CYFAR Program Showcase

Topics to help non-Indians understand the cultural and historical

perspectives important to consider when working on the reservation.

Tribal Sovereignty:

When Cooperative Extension considered a CYFAR grant partnership with the tribe,

several important steps were taken to honor tribal sovereignty:

  • Met with agencies & organizations to get support and buy-in
  • Visited with key community leaders
  • Worked with key leaders to develop draft memorandum of agreement (MOA)
  • Met with administrative council to review and revise draft MOA
  • Requested time on the Governing Council meeting agenda to discuss project and MOA
  • Chair signed MOA and forwarded to University officials for signature. Renewed annually.

MOA available from the authors………

Governing Council:

Elected body made up of 7 elected representatives. The chair is responsible for the day-to-day operation of tribal business.

Council meets monthly. Administrative council (7 elected representatives) meet every Monday morning to follow-up on actions and/or planning for the future.

Tribal Law & Jurisdiction

Established by Executive Order in 1877 creating a 289,000 acre reservation. Updated Children’s Code passed in 2003 establishing a juvenile justice system.

Outdated Drug and Alcohol Stereotypes: The Truth Is…

SAMHSA's National Survey on Drug Use and Health (2002 & 2003). This study examines three categories of risk factors for substance use (individual/peers, family, and school). These risk factors were compared between American Indian or Alaska Native youth and other racial and ethnic groups. These estimates are based on 46,310 respondents aged 12 to 17, representing a national population of 25 million youth. Nationally, there are an estimated 183,000 American Indian or Alaska Native youths aged 12 to 17. Results of that survey indicate:

  • American Indian or Alaska Native youths were more likely than other youths to perceive moderate to no risk associated with substance use, to perceive their parents as not strongly disapproving of their substance use, and to believe that all or most of the students in their school get drunk at least once a week.
  • American Indian or Alaska Native youths were less likely than other youths to participate in youth activities.
  • According to American Indian or Alaska Native youths, their parents were about as likely as those of other youths to talk to their child about dangers of substance use, to let the youth know they had done a good job, to tell their youth that they were proud of something they had done, to make their youth do chores around the house or to limit the amount of time watching TV. However, parents of American Indian or Alaska Native youths were less likely to provide help with school homework or to limit the time out with friends on school nights.

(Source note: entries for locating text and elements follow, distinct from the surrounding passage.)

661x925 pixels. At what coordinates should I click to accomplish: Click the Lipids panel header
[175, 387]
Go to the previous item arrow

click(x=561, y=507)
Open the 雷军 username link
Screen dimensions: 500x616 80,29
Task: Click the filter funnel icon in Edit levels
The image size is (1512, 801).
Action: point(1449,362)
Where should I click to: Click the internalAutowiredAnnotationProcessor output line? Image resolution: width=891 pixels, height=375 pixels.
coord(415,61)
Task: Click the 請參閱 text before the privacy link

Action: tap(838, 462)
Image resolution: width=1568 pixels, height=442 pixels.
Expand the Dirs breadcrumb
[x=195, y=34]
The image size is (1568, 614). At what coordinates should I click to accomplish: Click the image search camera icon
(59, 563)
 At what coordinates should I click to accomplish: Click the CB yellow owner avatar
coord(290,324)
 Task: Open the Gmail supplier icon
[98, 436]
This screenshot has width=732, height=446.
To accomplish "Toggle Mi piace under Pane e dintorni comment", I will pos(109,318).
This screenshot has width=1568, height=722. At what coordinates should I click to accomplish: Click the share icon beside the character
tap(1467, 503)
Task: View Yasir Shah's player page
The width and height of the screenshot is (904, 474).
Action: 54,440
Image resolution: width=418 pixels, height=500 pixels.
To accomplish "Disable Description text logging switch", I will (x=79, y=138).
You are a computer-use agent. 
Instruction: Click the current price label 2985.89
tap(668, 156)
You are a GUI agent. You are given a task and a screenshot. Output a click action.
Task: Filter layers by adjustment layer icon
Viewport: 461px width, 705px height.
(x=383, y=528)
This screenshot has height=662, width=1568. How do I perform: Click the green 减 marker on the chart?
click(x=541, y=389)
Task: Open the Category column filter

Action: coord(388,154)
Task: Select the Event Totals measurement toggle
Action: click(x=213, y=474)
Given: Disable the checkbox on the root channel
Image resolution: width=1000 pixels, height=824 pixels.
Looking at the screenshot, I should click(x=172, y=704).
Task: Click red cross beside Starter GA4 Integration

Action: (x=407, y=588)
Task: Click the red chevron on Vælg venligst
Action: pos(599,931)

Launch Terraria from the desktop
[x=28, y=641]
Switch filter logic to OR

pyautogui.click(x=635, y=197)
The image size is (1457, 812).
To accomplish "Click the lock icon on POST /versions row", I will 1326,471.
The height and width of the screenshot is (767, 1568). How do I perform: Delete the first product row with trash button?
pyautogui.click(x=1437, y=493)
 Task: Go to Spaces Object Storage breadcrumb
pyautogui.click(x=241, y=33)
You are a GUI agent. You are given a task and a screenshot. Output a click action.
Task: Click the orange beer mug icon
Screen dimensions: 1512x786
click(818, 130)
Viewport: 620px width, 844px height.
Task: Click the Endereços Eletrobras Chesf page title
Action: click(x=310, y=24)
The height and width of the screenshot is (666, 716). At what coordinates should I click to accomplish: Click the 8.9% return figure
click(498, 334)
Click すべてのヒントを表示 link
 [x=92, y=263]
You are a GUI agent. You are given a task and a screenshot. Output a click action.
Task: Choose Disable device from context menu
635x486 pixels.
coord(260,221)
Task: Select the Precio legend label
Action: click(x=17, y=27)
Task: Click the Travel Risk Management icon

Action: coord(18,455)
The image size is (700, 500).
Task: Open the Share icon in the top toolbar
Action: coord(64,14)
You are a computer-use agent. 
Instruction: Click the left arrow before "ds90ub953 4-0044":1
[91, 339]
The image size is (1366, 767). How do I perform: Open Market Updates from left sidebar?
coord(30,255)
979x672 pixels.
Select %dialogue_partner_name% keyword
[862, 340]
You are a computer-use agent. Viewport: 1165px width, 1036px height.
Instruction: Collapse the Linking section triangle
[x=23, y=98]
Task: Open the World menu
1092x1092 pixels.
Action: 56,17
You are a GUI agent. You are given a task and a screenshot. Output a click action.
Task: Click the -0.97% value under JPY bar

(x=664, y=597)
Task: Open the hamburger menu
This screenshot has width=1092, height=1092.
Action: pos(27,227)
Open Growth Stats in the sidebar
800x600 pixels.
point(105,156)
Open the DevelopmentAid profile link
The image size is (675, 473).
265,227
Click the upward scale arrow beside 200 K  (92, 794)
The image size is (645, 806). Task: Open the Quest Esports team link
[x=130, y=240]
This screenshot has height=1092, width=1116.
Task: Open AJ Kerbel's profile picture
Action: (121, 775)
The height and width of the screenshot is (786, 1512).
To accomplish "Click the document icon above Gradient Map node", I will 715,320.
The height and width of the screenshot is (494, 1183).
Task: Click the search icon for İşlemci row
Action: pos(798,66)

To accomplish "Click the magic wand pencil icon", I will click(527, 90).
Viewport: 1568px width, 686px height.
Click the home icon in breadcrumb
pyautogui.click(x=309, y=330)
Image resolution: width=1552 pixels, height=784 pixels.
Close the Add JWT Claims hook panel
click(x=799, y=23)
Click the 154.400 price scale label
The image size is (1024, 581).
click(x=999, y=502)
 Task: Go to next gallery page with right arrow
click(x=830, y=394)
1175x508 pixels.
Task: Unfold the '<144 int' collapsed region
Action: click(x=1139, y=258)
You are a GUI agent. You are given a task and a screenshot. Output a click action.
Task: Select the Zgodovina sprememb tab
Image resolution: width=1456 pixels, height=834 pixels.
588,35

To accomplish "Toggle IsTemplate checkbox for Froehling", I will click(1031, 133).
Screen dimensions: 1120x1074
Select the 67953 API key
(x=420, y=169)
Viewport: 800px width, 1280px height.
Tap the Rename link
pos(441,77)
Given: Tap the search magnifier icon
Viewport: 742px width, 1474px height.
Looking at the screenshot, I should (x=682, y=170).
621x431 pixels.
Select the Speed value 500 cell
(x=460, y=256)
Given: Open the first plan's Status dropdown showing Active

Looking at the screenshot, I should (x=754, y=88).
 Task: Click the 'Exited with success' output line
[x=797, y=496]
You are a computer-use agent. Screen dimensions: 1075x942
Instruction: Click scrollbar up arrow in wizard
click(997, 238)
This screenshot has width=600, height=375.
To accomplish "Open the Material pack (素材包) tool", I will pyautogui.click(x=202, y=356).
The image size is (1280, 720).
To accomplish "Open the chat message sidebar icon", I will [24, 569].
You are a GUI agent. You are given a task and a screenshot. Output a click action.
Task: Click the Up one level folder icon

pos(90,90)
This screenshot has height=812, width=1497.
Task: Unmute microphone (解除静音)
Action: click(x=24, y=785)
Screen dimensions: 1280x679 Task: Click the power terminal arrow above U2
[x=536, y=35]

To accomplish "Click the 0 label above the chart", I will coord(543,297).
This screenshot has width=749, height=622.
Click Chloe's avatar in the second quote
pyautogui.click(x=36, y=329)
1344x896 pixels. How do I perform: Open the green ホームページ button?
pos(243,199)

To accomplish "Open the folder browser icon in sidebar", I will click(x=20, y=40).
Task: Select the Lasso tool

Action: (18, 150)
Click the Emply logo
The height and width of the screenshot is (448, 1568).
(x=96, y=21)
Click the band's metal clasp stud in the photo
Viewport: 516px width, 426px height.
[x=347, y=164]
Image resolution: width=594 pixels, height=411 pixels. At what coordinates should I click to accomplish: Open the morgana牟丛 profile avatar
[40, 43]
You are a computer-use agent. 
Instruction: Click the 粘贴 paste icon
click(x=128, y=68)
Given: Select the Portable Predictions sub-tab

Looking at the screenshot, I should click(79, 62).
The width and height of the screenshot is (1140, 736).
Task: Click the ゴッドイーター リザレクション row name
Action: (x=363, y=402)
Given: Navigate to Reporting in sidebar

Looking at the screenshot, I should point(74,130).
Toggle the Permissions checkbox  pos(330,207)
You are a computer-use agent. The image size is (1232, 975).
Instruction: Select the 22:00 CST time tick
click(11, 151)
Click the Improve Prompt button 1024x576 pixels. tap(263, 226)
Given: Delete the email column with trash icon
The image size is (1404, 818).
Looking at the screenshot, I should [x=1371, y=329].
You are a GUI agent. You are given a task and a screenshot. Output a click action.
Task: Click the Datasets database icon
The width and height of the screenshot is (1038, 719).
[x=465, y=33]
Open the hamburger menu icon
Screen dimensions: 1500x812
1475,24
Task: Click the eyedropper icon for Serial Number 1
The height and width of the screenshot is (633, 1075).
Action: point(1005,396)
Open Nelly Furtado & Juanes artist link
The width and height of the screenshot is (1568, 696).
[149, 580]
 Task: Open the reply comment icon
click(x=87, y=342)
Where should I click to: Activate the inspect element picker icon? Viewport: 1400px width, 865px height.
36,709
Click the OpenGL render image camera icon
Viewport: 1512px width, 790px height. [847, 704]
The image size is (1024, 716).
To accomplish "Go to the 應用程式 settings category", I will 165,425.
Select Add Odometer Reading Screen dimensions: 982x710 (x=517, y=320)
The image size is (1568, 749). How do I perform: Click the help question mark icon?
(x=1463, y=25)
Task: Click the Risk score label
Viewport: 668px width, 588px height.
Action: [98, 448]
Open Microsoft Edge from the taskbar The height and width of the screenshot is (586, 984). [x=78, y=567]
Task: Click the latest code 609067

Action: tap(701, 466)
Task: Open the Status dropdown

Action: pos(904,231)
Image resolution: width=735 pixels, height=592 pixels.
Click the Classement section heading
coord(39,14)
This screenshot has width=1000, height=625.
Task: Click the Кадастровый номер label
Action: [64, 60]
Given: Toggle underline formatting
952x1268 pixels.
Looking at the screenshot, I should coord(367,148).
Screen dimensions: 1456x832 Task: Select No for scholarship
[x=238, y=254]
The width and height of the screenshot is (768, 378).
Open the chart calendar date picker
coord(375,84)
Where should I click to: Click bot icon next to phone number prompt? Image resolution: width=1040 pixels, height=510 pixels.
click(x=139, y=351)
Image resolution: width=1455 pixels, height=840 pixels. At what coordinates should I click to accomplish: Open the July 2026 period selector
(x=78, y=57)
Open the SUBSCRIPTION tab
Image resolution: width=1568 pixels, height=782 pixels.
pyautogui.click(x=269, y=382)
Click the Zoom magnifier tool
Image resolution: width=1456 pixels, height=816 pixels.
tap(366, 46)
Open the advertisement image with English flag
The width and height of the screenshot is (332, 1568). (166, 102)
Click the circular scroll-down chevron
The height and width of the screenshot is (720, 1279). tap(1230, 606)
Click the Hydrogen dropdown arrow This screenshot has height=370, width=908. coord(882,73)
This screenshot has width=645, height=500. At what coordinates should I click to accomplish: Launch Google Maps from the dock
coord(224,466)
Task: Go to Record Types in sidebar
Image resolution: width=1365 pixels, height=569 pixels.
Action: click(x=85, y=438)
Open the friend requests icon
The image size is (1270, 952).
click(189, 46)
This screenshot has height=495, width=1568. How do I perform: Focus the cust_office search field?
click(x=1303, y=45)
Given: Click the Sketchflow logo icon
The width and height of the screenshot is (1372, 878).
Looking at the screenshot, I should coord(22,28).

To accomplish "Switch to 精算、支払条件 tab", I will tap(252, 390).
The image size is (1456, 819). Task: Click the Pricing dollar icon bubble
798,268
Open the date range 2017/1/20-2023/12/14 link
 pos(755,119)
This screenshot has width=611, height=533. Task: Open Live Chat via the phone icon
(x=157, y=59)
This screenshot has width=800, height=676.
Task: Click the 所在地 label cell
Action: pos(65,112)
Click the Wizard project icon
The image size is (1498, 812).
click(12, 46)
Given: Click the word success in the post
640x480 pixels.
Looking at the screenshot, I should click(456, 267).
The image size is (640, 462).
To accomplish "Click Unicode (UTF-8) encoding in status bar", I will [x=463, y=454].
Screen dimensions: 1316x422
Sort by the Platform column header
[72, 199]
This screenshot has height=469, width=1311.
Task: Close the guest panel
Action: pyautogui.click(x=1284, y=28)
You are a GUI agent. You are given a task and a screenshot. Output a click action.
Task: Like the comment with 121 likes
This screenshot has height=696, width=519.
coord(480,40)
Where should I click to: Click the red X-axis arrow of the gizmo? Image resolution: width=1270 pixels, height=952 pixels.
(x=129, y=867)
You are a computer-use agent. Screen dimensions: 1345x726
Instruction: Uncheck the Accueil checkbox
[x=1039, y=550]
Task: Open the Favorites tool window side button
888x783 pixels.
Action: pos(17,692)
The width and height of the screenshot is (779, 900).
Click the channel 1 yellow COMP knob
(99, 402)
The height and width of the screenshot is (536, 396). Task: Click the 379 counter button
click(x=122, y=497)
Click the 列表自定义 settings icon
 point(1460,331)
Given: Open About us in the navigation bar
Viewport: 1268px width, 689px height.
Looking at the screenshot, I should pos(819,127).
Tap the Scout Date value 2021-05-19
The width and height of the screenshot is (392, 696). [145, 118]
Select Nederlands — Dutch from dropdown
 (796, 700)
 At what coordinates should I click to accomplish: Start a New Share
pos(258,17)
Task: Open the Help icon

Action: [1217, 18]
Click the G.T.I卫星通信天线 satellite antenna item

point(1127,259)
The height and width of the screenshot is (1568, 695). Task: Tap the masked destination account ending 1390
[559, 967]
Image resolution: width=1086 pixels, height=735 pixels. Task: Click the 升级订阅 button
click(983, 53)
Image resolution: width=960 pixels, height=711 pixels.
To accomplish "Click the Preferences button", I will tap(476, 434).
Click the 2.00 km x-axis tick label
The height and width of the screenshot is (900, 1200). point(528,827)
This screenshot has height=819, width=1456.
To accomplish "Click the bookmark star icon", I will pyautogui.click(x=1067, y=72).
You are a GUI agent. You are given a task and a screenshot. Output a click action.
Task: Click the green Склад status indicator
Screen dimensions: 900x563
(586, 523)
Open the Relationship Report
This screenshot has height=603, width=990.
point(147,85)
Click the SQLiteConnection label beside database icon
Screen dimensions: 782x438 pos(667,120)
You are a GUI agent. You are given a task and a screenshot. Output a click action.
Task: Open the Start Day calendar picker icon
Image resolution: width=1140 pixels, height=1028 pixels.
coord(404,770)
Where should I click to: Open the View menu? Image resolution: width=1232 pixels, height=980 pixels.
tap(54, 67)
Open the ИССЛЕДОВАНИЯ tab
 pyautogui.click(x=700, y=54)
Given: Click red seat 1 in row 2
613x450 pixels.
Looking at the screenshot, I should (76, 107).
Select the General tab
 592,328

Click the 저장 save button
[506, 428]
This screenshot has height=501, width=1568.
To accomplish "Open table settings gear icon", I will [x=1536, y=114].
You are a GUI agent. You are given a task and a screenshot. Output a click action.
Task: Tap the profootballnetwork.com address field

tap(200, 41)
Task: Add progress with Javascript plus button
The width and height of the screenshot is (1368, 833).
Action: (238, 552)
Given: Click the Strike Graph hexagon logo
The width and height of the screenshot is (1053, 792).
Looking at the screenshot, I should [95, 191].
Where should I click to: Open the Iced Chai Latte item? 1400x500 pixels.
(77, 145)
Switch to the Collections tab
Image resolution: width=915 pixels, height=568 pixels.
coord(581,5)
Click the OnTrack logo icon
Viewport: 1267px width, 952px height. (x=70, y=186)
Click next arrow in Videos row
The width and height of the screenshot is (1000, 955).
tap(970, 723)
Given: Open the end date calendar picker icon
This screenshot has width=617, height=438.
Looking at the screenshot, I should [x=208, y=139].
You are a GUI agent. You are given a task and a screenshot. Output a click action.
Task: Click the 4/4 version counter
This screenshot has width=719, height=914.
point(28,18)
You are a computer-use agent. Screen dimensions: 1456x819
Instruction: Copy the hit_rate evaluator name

The reservation is 415 sq. miles and is located on the

Nevada/Idaho border – 100 miles north of Elko, NV and

100 miles south of Mtn. Home, ID. Tribal Enrollment is 1,818.

Duck Valley Indian Reservation

Project MAGIC Graduates (2000-2005)

MAGIC: Making A Group and Individual Commitment

Court Ordered Juvenile Offenders.

Comparison of results before and after the program.

All numbers shown in percentages.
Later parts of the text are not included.